Thursday, October 7, 2010

It's just a house

Not sure why but today it hit me, my grandmother is selling her house. The only house I remember there ever being for my grandparents. The house that my mom and her brothers grew up in. The house with the pool that all my friends we jealous of. The one with the pool that Brad, Brian & I played in before there was ever water in it. We had contests every year with all the cousins to see who would get in earliest. I think there were years that we were in that pool in early March, teeth chattering and all. The house that we all convene at for football games, or birthdays, or for no reason at all. The house with the greenest backyard ever, landscaped by hand by the best landscaper I know.

I have all good memories there, except one. I understand fully why she would want to move. The house was too big and too much maintenance for the 2 of them. She wanted to move before he died, but she knew he would never move. And now that he is gone, there is nothing keeping her there.
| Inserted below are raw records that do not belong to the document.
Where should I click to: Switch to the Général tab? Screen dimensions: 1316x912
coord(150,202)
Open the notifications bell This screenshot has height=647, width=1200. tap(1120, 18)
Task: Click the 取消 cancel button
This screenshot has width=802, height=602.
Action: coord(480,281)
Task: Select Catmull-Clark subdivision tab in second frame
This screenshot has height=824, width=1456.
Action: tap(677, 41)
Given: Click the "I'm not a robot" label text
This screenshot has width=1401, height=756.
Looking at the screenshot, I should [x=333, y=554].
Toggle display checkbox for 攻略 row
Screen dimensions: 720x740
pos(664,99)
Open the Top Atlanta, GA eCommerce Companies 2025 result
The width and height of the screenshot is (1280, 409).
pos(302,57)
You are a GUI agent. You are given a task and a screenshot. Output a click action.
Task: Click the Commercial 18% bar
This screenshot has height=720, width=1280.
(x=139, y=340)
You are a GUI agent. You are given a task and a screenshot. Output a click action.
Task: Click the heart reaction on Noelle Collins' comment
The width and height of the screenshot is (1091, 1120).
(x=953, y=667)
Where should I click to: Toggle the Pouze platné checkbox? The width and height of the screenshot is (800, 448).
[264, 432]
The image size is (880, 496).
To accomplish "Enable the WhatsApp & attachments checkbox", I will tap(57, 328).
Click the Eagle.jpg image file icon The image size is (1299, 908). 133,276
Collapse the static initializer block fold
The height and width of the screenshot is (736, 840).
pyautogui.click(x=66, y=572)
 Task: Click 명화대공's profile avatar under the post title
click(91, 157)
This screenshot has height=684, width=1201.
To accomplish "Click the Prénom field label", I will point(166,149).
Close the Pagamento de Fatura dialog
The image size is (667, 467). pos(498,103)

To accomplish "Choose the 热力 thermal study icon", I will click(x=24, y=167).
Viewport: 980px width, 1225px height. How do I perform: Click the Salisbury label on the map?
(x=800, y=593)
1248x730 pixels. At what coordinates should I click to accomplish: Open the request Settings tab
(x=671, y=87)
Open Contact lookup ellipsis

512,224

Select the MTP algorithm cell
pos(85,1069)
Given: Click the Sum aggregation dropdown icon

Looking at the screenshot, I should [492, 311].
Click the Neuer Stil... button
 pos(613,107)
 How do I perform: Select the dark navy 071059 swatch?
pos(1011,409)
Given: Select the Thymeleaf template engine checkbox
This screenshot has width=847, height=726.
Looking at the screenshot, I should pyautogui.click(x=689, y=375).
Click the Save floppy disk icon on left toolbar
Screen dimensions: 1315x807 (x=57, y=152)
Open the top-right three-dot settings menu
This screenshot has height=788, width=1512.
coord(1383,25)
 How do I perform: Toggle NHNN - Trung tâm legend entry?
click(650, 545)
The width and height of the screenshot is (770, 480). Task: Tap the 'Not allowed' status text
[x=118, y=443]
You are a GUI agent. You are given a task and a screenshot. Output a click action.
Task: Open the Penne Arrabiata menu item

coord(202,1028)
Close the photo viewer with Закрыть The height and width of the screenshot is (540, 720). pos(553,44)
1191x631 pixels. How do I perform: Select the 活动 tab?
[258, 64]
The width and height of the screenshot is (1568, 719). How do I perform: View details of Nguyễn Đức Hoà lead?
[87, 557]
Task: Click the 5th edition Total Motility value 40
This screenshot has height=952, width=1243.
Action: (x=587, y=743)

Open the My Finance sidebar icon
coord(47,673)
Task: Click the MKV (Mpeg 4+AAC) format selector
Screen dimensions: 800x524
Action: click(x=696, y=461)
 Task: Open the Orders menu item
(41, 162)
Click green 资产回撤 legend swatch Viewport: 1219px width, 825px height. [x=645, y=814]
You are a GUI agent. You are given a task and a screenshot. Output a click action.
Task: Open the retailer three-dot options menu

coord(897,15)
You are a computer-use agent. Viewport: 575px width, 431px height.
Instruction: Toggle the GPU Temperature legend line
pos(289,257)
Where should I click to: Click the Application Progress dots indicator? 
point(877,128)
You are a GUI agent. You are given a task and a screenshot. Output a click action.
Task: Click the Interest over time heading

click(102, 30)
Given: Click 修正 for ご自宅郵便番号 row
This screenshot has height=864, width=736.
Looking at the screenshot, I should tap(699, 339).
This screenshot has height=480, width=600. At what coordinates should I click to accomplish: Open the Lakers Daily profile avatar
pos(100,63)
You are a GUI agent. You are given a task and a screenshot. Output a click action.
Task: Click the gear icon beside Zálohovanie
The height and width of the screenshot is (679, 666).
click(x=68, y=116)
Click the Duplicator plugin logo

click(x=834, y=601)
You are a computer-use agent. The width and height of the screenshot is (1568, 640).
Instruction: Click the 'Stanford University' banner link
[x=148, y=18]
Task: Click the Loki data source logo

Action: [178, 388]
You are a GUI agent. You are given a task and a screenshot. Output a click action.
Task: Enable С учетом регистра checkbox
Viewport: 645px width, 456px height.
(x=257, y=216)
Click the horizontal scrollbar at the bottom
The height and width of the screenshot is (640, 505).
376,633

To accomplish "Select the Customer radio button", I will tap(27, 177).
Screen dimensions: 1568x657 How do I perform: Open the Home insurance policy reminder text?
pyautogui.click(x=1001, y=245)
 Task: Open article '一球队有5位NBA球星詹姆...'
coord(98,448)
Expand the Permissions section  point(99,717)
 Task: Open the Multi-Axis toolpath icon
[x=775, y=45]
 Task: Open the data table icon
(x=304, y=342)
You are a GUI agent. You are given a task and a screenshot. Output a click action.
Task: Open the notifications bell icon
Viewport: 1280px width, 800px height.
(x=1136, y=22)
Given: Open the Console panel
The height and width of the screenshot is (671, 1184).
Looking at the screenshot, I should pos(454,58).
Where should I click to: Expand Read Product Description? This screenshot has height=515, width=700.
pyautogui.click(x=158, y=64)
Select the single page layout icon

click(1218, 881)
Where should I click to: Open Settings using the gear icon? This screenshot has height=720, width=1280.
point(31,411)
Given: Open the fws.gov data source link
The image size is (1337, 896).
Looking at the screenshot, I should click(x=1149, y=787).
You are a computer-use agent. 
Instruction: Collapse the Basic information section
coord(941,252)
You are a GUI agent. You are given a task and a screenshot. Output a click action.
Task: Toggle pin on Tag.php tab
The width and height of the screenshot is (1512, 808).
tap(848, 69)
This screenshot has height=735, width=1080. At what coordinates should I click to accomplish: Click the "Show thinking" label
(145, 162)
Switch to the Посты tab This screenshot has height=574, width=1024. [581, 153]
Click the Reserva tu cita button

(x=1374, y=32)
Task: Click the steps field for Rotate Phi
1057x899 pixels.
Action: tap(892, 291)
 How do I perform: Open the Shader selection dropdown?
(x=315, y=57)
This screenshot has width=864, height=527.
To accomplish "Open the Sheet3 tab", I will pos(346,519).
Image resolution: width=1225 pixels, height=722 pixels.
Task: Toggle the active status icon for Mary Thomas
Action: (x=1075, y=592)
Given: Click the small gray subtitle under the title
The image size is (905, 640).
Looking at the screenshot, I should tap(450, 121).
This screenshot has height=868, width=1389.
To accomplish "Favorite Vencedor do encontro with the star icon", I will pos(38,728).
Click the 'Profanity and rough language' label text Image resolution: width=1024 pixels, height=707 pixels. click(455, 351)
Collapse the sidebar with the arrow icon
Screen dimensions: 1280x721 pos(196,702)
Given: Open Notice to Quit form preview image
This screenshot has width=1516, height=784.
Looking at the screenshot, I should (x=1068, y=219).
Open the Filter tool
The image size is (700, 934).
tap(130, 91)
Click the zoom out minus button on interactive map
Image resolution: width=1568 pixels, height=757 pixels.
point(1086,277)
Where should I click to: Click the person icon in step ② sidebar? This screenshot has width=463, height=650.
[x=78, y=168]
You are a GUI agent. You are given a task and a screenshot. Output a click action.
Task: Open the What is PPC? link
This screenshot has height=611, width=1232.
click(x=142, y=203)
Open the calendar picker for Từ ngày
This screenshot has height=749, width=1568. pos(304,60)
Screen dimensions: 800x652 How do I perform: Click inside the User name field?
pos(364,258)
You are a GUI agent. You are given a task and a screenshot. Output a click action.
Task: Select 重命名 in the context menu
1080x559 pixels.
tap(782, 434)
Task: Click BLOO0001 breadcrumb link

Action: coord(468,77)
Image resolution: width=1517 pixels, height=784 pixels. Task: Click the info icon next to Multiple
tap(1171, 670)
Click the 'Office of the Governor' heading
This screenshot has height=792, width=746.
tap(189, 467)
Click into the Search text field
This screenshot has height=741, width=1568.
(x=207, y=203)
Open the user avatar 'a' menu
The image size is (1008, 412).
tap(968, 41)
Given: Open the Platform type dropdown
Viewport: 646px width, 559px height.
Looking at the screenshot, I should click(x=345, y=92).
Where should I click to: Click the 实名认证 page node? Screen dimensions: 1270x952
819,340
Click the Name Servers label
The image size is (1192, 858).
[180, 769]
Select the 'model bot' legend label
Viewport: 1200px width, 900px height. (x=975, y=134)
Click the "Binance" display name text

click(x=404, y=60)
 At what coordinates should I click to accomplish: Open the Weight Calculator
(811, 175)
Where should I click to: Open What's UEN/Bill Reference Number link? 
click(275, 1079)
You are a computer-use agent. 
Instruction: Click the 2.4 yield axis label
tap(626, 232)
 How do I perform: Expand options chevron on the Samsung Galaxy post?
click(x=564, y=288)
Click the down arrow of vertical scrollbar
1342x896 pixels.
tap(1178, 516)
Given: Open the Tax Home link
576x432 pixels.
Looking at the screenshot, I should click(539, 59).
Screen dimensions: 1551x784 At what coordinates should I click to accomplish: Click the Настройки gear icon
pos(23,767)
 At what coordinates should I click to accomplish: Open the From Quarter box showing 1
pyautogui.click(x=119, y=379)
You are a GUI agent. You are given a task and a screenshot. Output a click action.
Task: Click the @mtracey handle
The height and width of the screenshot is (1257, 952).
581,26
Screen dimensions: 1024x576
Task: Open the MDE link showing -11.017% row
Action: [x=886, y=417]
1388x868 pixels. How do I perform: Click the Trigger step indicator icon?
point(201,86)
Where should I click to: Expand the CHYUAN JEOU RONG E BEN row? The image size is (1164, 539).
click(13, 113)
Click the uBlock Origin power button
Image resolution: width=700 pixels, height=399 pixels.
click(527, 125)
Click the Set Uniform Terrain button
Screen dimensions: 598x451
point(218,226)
There will be a new house with even more memories. Today though, it hit me like a Mack truck on my drive into the office. After a crappy day at work, I called my mom to vent and tell her about my drive in. I know that she feels the same way about all the wonderful memories we have there, but she said "its just a house". And she's right, its the memories that count and we all have those. And always will.

1 comment:

  1. Aw....I remember that house too! Your mom is right....it is just a house....the memories are what matter most. You will always have those. Where is your Grandma moving?